In Mathematics education, the Van Hiele model is a theory that describes how students learn geometry. The van Hiele model consists of five levels of thinking processes. A brief overview of the model is given below.
Level 0: Visualisation Children can recognise geometric figures by their shape or physical appearance and not by their parts or properties.
Level 1: Analysis Children at this level are able to appreciate that the collection of figures goes together because of properties. They also become more proficient in describing the attributes of two and three dimensional shapes.
Level 2: Informal Deduction Children at this stage are able to establish relationships among the properties of the figures. 'If all four angles are right angles the shape must be a rectangle'. They can also formulate relationships among shapes. 'If it is a square, it must be a rectangle'. They are able to give logical arguments to justify their reasoning.
Level 3: Deduction Students at this stage are able to go further than giving informal deductive arguments as in the earlier stage. Here, they begin to appreciate the importance and use of axioms, definitions, corollaries and postulates in order to proof a certain geometric truth. This level of thought is typical of secondary school geometry class.

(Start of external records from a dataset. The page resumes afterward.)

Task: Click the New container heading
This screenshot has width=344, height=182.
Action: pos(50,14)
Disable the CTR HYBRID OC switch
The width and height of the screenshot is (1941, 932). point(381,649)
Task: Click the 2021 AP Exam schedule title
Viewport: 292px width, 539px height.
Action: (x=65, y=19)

Level 4: Rigor At this level the object of attention is the differences and relationships between different axiomatic systems that are used to derive mathematical theories. In the previous stage the students are expected to know how to form deductive arguments to proof a theory. In this stage they go further by questioning the initial assumptions or axioms that are used to form the mathematical theories. This is generally the level of university mathematics majoring in geometry.